* **EXERCISE DETAILS**: The lines from the one containing "[Go to basket] (102, 10)" through the end of the entries are what to output; reproduce them exactly and add nothing.

* **EXCERPTED RECORDS**:

--------------------------------

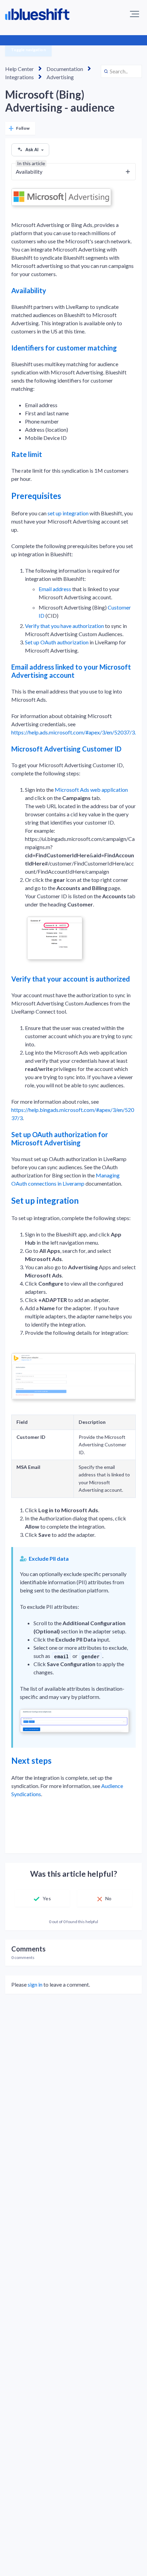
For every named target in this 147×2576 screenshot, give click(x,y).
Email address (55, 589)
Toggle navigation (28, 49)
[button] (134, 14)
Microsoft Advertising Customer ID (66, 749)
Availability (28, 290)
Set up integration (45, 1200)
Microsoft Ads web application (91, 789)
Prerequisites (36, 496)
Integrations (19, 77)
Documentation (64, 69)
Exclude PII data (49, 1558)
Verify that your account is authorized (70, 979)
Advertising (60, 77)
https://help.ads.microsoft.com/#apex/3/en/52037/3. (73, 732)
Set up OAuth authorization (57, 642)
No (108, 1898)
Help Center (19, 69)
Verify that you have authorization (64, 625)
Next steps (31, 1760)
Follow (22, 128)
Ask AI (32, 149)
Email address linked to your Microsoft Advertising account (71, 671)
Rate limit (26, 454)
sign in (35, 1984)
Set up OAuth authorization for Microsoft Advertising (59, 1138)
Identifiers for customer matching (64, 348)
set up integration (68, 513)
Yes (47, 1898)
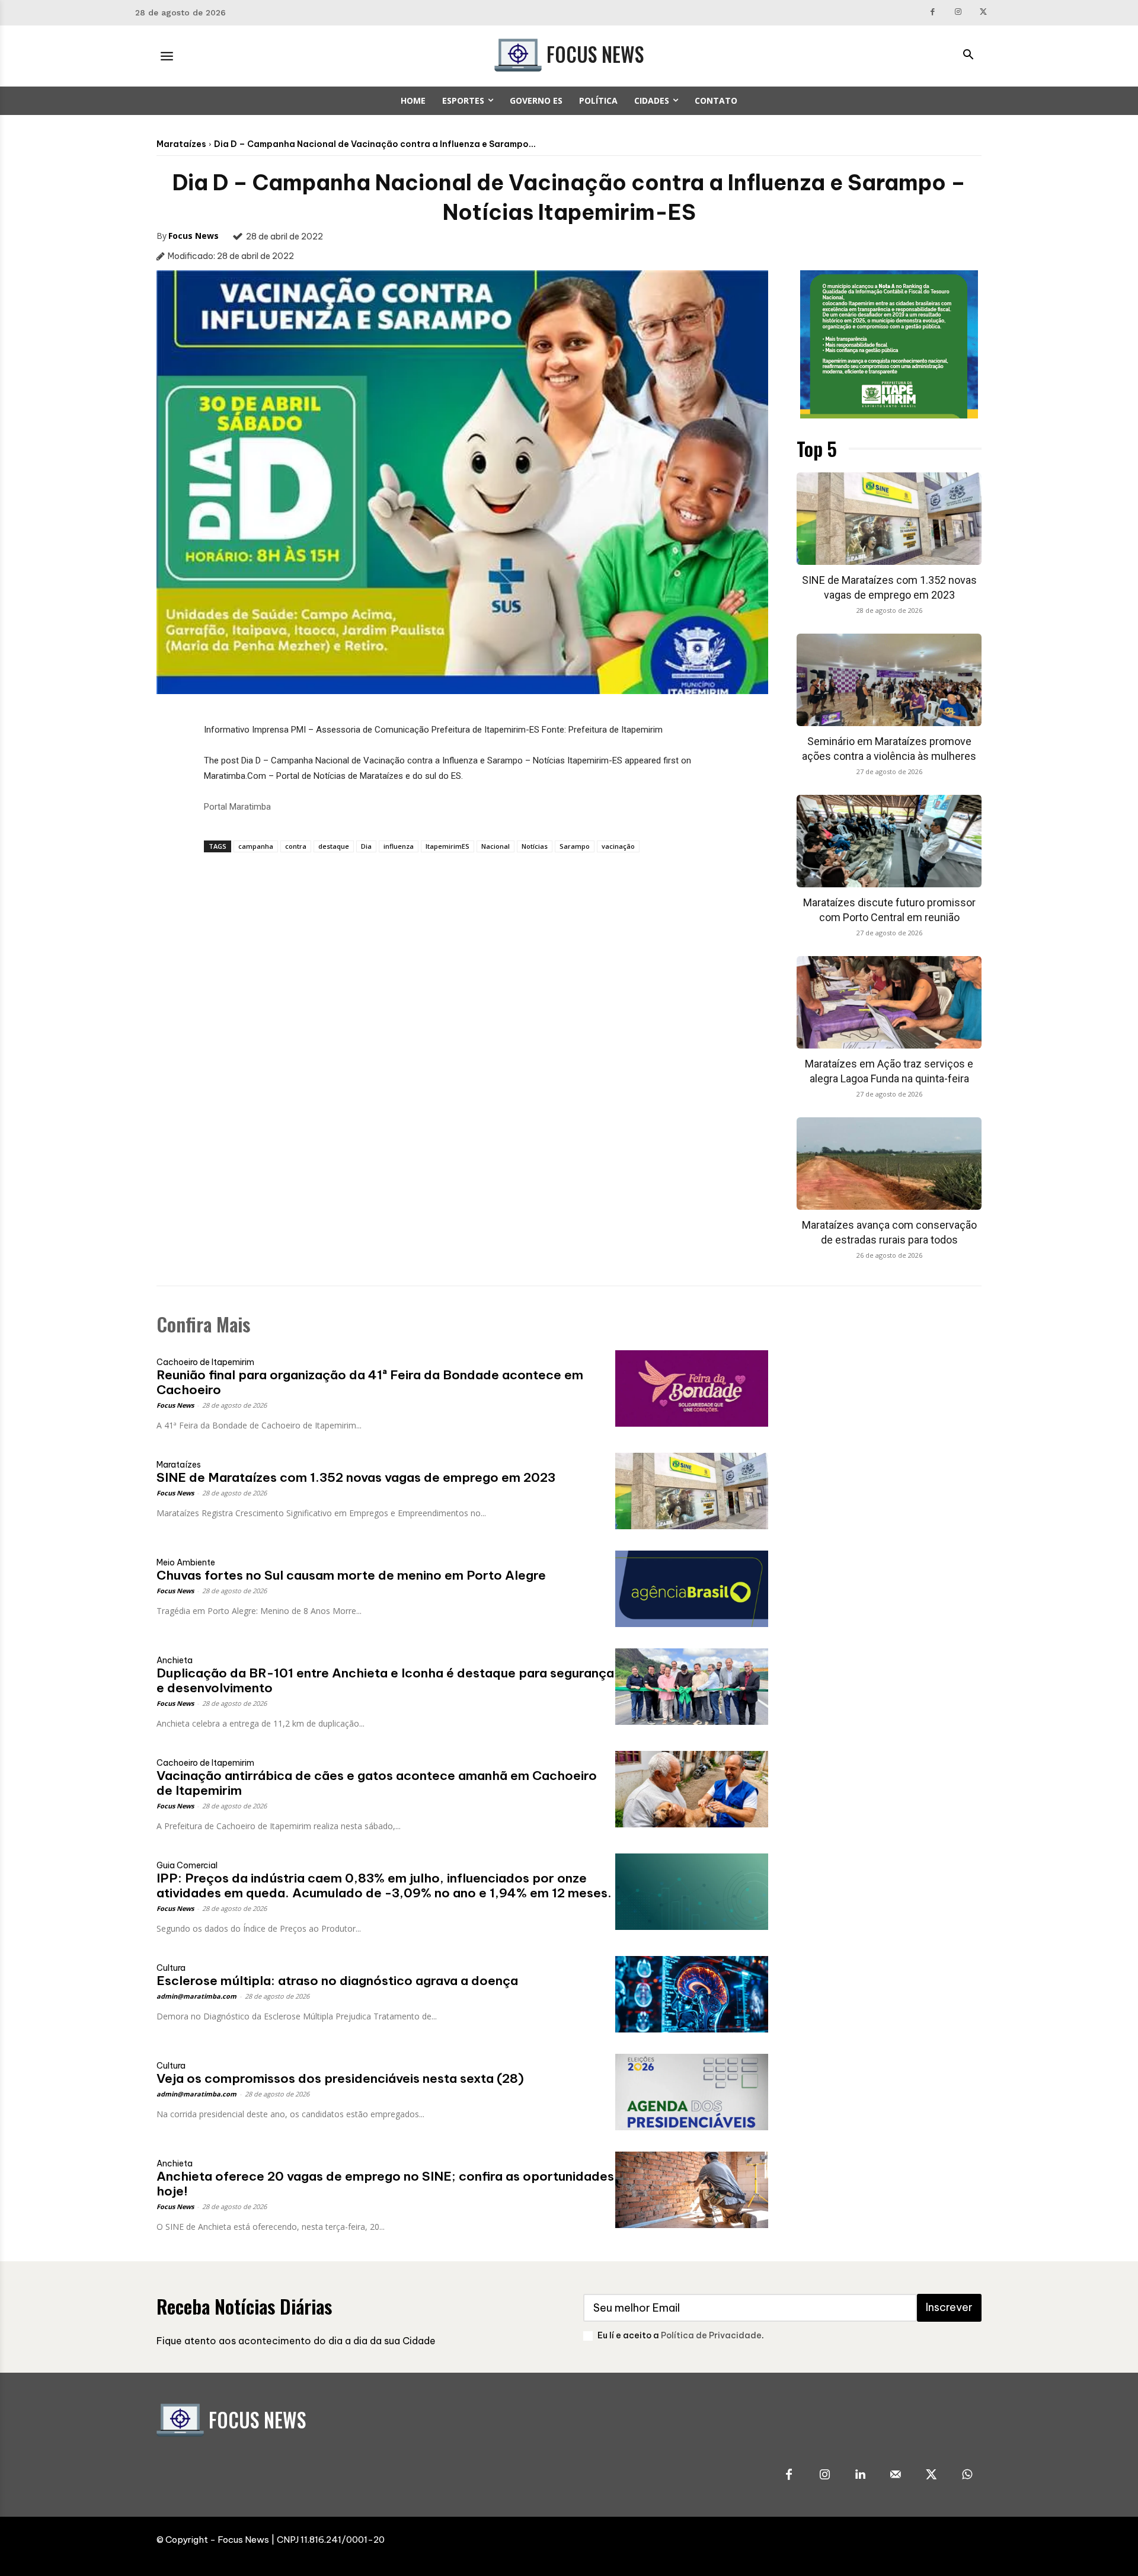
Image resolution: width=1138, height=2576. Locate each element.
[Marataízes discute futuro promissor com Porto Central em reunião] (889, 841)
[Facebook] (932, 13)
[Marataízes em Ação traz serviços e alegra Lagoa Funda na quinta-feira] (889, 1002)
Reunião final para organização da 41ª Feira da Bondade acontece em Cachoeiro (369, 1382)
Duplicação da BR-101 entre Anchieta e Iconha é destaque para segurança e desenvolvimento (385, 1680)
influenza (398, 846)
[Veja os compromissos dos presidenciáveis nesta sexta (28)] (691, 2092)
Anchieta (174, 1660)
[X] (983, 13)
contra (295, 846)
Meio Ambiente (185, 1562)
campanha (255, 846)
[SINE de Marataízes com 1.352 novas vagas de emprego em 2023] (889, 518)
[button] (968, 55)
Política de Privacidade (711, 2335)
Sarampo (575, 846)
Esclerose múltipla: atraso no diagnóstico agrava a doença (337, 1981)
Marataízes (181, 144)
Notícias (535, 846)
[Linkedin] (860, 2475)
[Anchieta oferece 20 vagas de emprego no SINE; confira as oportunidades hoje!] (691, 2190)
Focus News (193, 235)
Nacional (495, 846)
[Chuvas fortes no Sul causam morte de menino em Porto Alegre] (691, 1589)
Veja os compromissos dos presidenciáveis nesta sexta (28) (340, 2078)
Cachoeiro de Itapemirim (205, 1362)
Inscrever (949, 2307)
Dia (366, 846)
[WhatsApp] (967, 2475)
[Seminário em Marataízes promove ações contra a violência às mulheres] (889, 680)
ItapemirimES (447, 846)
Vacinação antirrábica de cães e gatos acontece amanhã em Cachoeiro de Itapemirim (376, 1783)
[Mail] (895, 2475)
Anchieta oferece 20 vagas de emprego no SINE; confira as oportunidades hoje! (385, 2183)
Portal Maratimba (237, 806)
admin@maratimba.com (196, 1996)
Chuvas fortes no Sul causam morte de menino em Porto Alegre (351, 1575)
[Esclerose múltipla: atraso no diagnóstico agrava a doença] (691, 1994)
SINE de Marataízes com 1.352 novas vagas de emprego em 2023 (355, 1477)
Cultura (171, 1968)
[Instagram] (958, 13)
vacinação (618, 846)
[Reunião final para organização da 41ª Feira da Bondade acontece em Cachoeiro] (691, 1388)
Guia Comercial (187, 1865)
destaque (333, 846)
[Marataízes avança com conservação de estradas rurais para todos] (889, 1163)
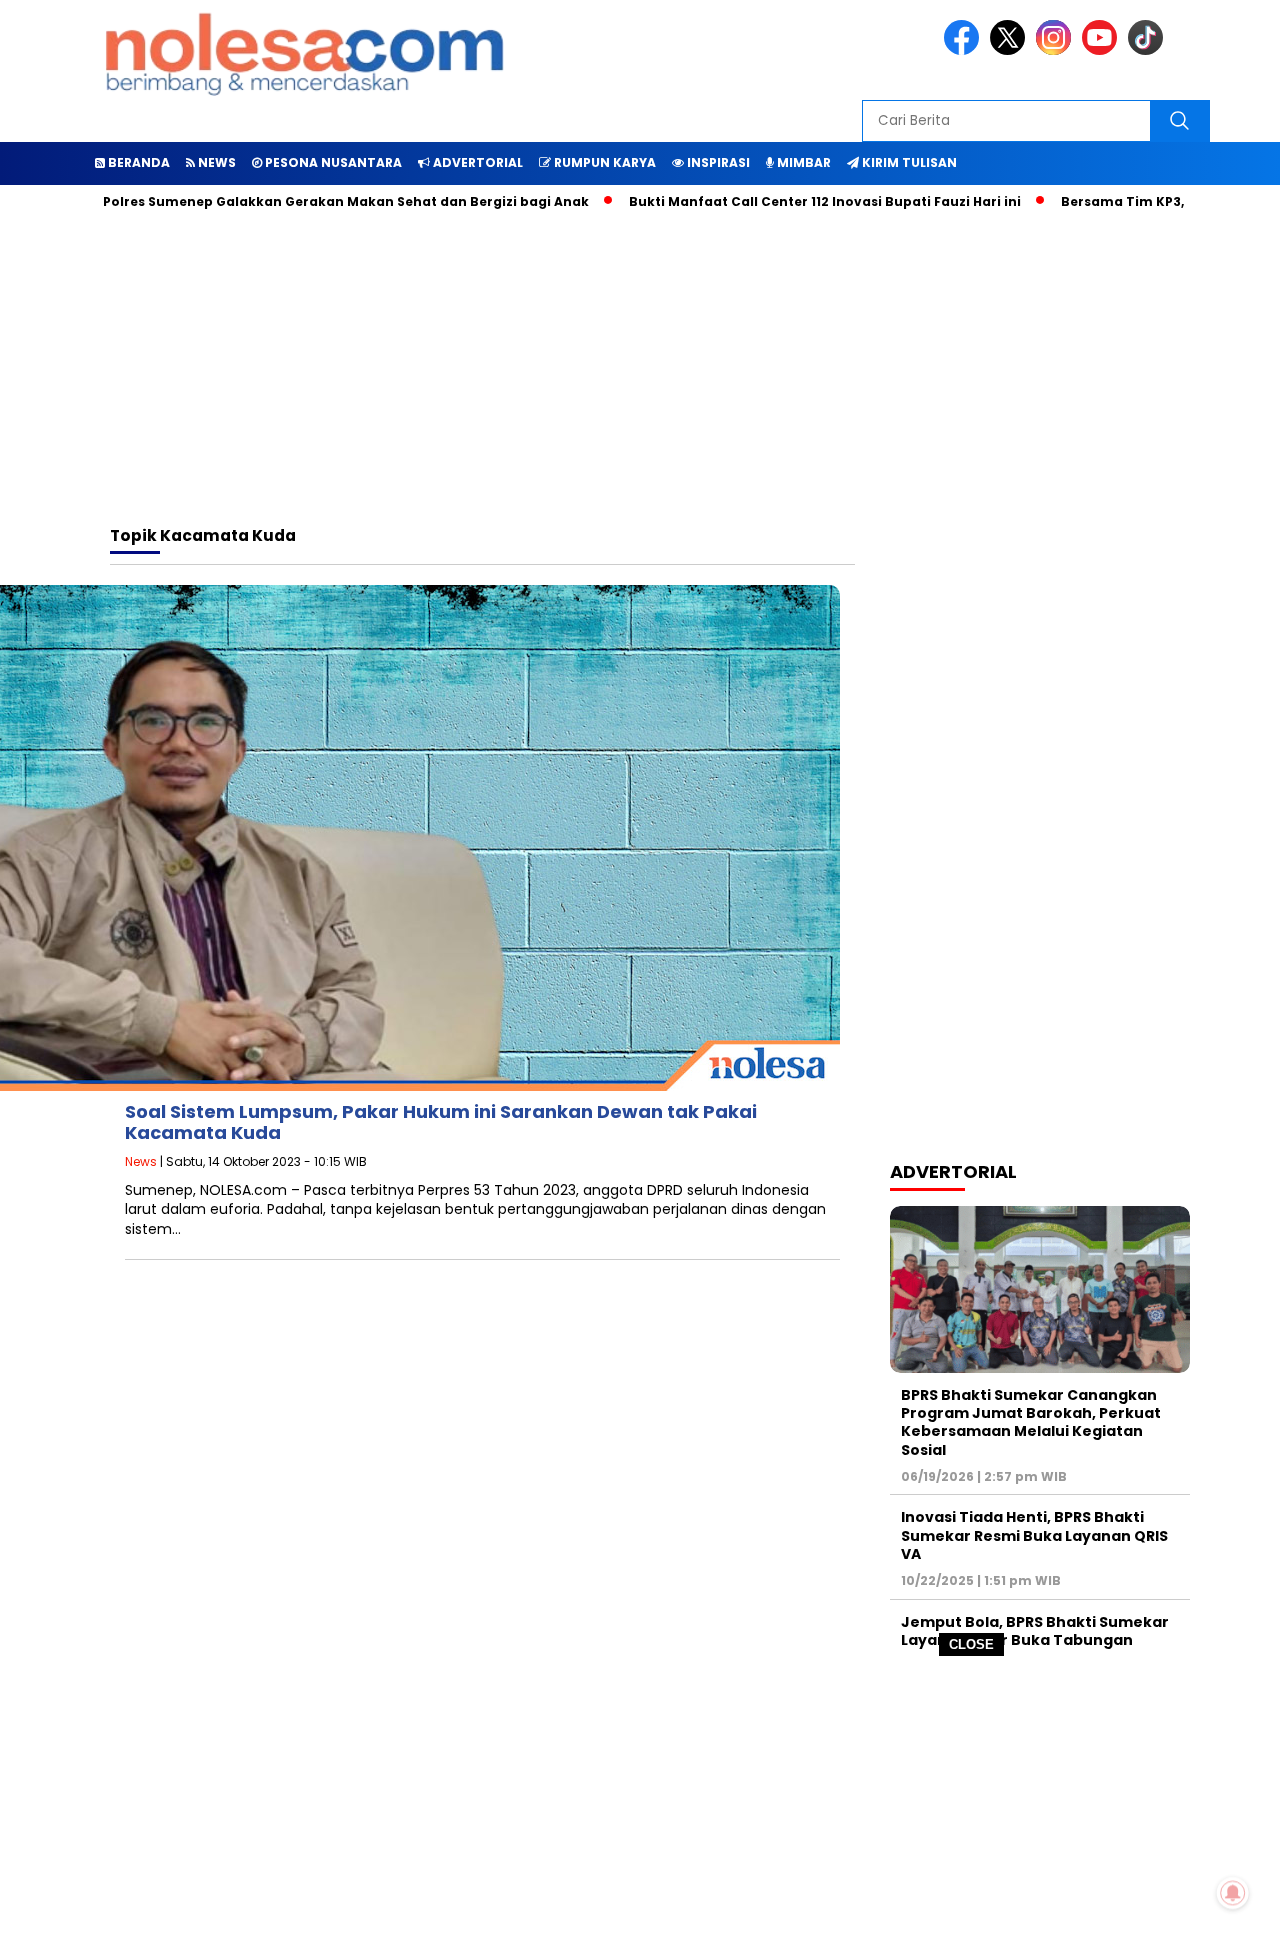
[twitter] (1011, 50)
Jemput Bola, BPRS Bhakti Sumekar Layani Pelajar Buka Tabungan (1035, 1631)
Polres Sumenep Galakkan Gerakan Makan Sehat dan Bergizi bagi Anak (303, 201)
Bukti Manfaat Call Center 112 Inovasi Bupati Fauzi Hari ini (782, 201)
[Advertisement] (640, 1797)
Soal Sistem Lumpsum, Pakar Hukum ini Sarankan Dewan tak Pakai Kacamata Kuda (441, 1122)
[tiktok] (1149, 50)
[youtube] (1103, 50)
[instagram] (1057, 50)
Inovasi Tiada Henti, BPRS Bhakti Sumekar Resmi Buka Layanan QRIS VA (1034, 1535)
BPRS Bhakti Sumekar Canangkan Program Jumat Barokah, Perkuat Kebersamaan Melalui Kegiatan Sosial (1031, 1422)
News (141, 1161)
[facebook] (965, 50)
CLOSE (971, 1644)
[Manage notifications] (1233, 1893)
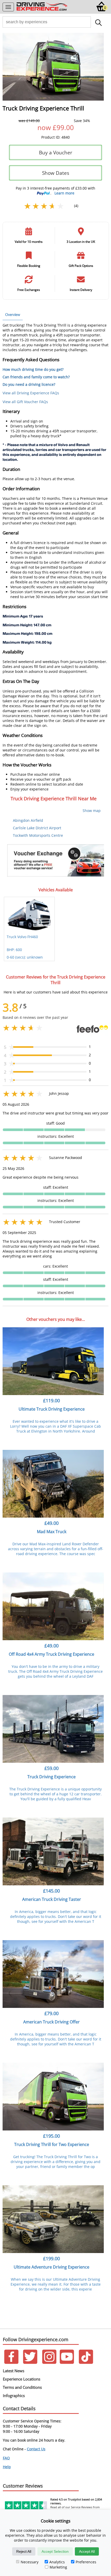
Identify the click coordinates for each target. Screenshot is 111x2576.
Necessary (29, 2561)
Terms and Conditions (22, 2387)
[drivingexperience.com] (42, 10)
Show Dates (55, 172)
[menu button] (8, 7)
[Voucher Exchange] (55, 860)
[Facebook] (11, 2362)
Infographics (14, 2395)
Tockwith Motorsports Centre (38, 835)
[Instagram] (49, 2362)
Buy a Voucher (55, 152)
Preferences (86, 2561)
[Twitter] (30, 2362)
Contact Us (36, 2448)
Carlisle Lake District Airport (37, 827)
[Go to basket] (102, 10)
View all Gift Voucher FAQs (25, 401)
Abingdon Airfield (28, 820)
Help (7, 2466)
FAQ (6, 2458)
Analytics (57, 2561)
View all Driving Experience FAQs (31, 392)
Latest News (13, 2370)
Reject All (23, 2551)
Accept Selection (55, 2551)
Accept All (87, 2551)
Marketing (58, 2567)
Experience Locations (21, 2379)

--------------------------------

* **TASK ANSWER**:
[Go to basket] (102, 10)
View all Gift Voucher FAQs (25, 401)
Abingdon Airfield (28, 820)
Help (7, 2466)
FAQ (6, 2458)
Analytics (57, 2561)
View all Driving Experience FAQs (31, 392)
Latest News (13, 2370)
Reject All (23, 2551)
Accept Selection (55, 2551)
Accept All (87, 2551)
Marketing (58, 2567)
Experience Locations (21, 2379)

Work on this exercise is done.